The entries below are to be reproduced exactly, with their pictures omitted.

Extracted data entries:
___

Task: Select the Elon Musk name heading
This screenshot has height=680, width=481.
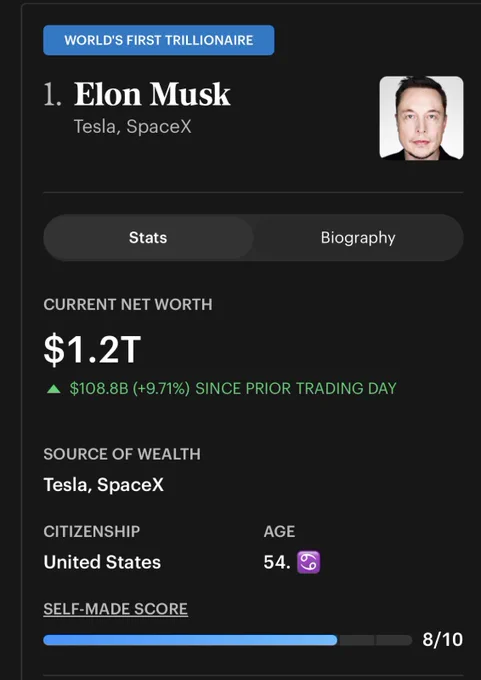Action: coord(152,94)
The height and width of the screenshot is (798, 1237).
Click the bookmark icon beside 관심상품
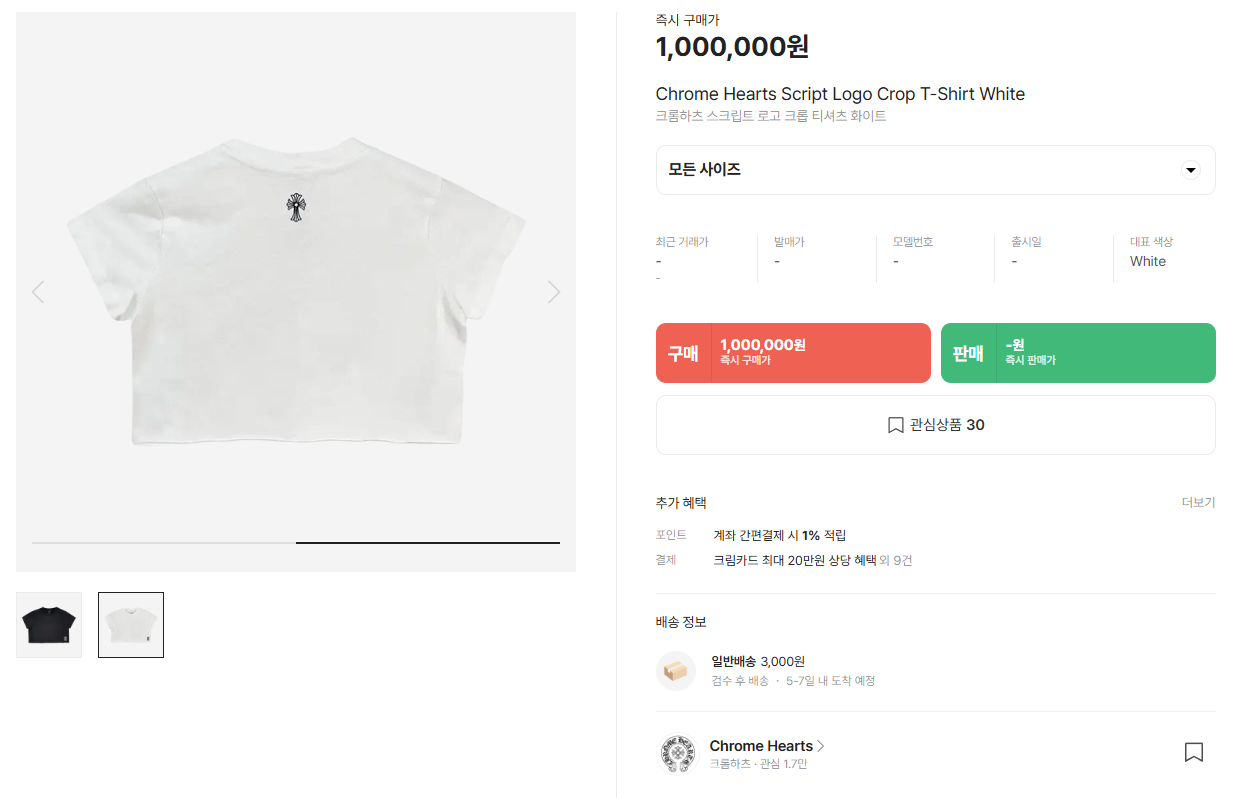coord(895,425)
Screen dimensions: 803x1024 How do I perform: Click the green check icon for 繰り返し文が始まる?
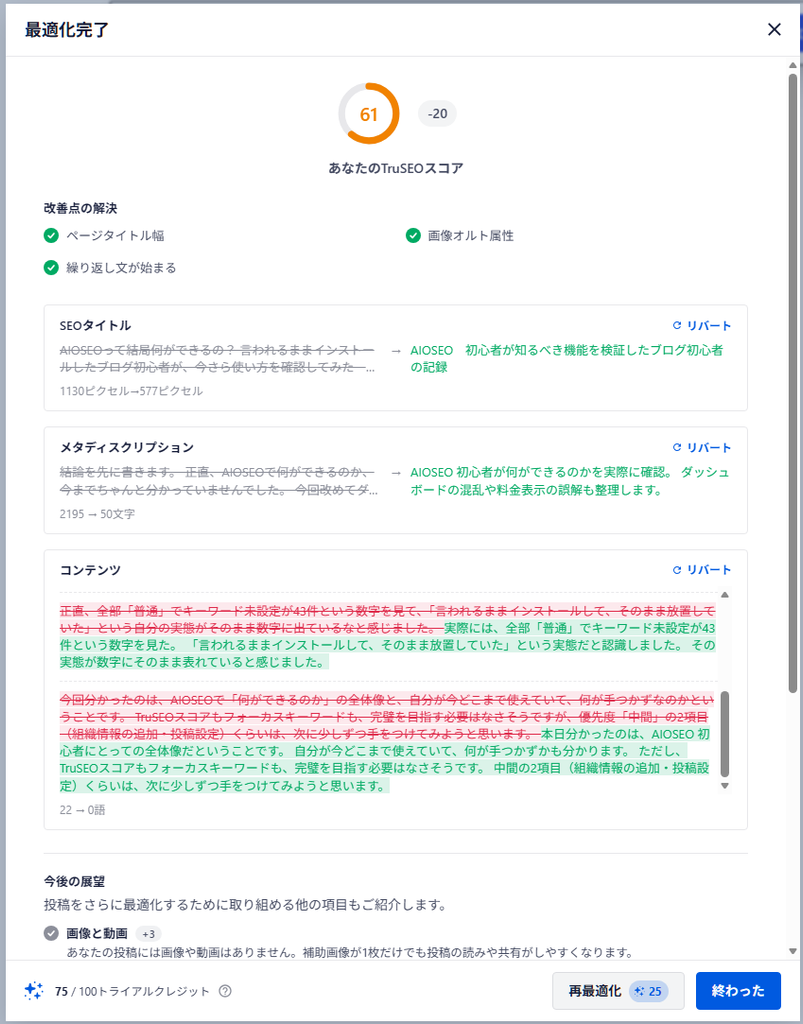click(51, 268)
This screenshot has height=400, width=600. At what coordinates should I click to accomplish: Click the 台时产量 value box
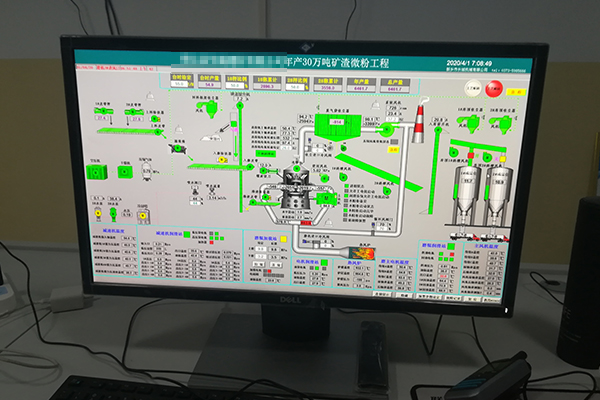tap(210, 86)
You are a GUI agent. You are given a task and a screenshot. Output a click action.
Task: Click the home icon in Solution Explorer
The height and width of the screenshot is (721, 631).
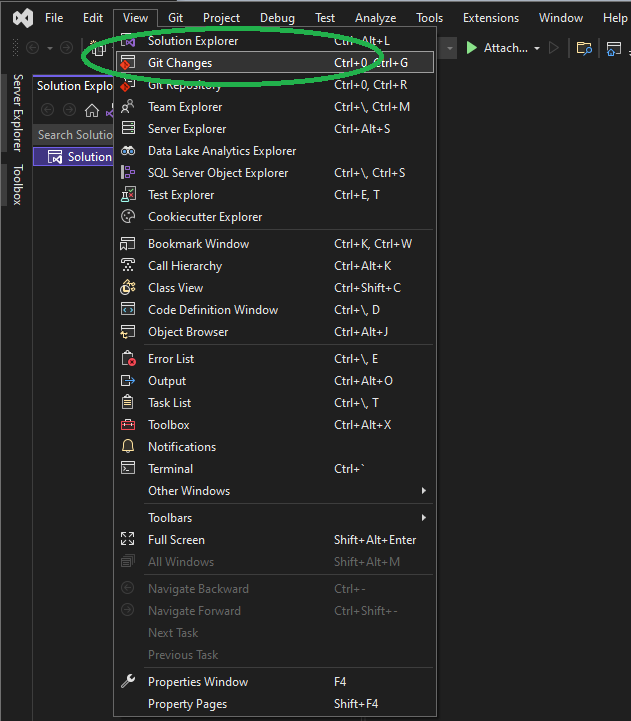pyautogui.click(x=92, y=110)
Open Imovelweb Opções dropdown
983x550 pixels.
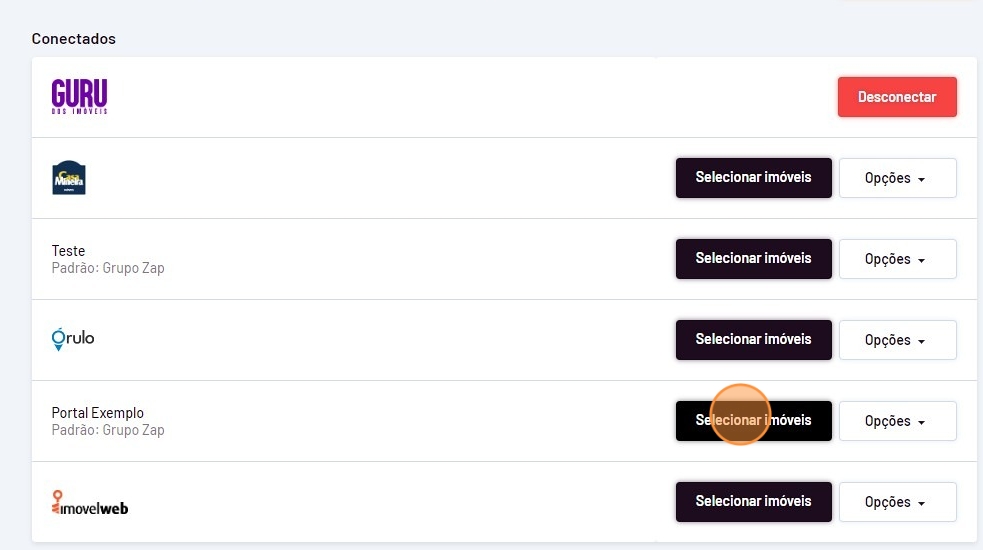896,502
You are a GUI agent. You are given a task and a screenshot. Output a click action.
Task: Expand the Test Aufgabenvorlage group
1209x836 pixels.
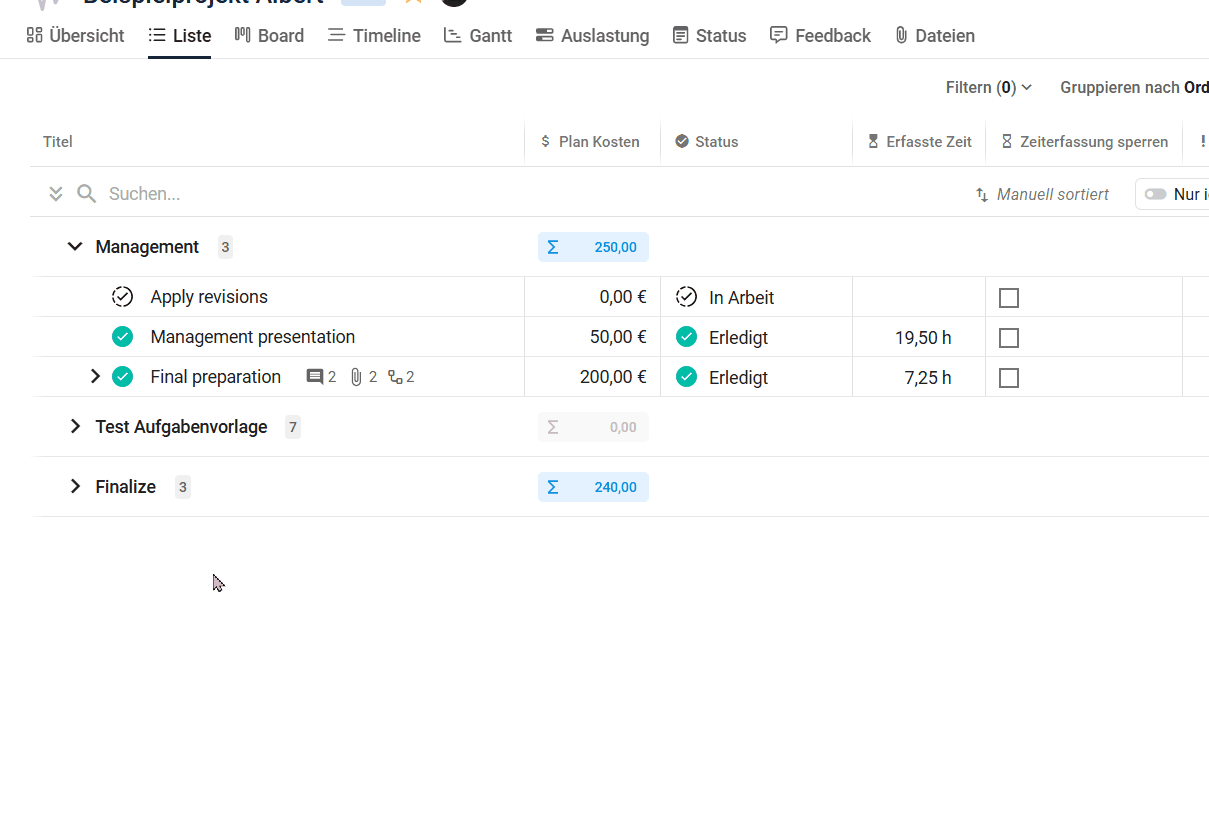point(75,427)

___

■ TASK RESPONSE
Task: Select the Elon Musk name heading
This screenshot has height=680, width=481.
Action: coord(152,94)
The height and width of the screenshot is (798, 1237).
Click the bookmark icon beside 관심상품
coord(895,425)
Screen dimensions: 803x1024 How do I perform: Click the green check icon for 繰り返し文が始まる?
click(51, 268)
This screenshot has height=400, width=600. At what coordinates should I click to accomplish: Click the 台时产量 value box
tap(210, 86)
You are a GUI agent. You are given a task and a screenshot. Output a click action.
Task: Click the home icon in Solution Explorer
The height and width of the screenshot is (721, 631).
pyautogui.click(x=92, y=110)
Open Imovelweb Opções dropdown
983x550 pixels.
896,502
You are a GUI agent. You are given a task and a screenshot. Output a click action.
Task: Expand the Test Aufgabenvorlage group
1209x836 pixels.
point(75,427)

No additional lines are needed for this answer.